264 Week 14 notes

Comp 264-002, Spring 2019,MWF, 11:30-12:20, Cuneo 218

Readings (from BOH3)

See the study guide on Sakai

Loop Unrolling

2×1 unrolling: add 2 array elements at a time using 1 accumulator
for(i=0; i<MAX; i+=2) {sum = (sum + A[i]) + A[i+1];}

The sums (or multiplications) must still be done sequentially. The best we can achieve is the latency limit.

2×2 unrolling: add 2 array elements at a time using 2 accumulators
for(i=0; i<MAX; i+=2) {sum1 += A[i]; sum2 += A[i+1];}

Now the operations can be done in parallel. This allows bypassing the latency limit, and may allow approaching the throughput limit.

Chapter 7: Linking

linking.html

PIC and dynamic libraries; the GOT and the PLT

Most linux system calls, when an error occurs, return -1 or 0. They also set the global variable errno, which can be examined to obtain additional error information. See the errno man page. (Note that some errors, such as segfaults, are not due to syscalls and so don't involve errno.)

Virtual Memory

Here are some things virtual memory accomplishes:

1. Makes it seem like there is more memory than there really is. If there are more virtual pages than physical pages, the extras are kept on the disk, in swap space (or, on windows, the pagefile). This is no longer so significant, though seldom-used memory structures do still get "paged out". From this perspective, DRAM acts as a cache for the disk.

2. Keeps processes isolated from one another. This is still a big deal. No process can touch the virtual memory of another process, except in limited cases when that is allowed.

3. Prevents memory fragmentation. With physical memory, if you have something allocated every 4KB, even just a few bytes long, then you cannot create a contiguous 8KB object. But with virtual memory, this is easy. The heap and the stack are far enough apart in virtual memory that they will, in practice, never collide. New pages can be added to either.

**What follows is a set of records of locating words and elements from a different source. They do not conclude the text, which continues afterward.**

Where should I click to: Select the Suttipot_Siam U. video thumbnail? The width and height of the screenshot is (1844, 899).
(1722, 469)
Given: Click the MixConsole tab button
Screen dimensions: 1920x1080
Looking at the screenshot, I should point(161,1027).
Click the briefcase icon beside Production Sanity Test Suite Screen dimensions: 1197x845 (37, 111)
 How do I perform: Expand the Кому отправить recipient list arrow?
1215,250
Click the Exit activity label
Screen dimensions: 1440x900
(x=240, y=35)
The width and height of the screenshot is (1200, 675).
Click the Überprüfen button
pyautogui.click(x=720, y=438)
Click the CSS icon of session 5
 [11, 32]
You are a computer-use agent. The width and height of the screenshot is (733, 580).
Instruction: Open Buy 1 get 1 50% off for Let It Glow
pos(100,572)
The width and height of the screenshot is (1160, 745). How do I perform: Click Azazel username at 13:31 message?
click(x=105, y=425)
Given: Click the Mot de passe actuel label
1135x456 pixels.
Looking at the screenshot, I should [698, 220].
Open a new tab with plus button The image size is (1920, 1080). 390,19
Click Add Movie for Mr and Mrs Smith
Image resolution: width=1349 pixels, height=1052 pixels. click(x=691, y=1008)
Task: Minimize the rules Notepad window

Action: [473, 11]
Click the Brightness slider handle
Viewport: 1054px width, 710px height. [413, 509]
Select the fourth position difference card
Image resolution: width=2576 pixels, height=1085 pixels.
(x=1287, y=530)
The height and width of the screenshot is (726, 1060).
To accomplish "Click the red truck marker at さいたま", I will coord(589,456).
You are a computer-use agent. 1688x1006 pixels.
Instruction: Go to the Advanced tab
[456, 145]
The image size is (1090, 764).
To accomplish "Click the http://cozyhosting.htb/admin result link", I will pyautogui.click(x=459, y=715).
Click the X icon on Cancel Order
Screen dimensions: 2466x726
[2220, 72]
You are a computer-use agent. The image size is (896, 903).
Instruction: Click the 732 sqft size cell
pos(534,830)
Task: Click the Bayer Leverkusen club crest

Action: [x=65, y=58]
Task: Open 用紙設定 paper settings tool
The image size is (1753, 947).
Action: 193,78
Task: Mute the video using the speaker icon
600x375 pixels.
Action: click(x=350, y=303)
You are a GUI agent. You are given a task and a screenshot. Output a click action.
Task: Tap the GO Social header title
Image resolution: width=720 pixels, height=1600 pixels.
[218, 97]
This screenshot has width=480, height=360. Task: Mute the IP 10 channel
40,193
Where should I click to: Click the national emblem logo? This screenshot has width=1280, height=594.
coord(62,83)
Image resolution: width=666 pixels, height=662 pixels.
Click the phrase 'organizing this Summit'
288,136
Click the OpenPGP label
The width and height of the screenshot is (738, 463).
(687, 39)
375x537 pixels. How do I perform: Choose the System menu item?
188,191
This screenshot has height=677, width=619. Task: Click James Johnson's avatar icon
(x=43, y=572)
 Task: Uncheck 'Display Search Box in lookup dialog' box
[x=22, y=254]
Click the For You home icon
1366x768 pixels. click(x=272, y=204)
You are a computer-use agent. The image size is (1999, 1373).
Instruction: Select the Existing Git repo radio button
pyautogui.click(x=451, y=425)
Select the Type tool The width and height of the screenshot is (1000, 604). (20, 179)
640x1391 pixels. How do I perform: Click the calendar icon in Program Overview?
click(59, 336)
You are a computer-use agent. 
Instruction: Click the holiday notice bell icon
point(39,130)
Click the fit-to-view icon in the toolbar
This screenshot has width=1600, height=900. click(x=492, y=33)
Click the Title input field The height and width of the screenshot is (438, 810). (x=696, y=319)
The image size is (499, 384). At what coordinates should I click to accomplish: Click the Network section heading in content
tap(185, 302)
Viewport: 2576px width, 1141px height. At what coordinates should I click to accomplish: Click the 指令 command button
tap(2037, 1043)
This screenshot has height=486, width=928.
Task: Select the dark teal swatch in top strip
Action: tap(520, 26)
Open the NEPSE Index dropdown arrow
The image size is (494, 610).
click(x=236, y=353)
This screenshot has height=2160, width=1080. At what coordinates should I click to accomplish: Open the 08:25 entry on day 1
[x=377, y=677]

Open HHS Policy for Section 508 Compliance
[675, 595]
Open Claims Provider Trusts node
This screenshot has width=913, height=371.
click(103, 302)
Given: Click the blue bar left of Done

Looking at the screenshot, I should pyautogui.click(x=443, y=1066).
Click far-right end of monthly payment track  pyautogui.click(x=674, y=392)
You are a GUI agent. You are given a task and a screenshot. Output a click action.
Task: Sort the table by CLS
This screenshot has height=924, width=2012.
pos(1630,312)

4. Allows faster I/O, by supporting mapping instead of copying. Traditionally, the kernel reads data from the hard disk or network interface into a buffer, and then has to copy the data into the user-process address space. But with virtual memory, the memory block containing the buffer can simply be mapped into the user-process address space, with no copying. Generally this is not the default

5. Allows intentional sharing of memory. For example, a certain buffer can be mapped into the address spaces of two different processes, allowing those processes a "window" through which they can communicate.

6. Allows per-page permissions. For example, the permissions "execute or write, but not both", sometimes abbreviated to X^W, means that if a page contains executable code, it must be read-only. If the virtual-memory system encounters a branch to a page without execute permission, then an error occurs. This prevents an attacker from writing the code that they will execute. (It does not prevent so-called "return from libc" attacks where the attacker selects a well-known section of C code to branch to, and that code, because it is not being executed starting at its intended entry point, has some unanticipated consequences.

fork() and exec()

This is how new processes are initialized on unix-based (Mac and Linux) systems. The fork() call creates the new process running the same program as the parent (the child and parent processes know which is which, though). The child sets up the new-process environment, and proceeds to launch the actual program requested via the exec() call.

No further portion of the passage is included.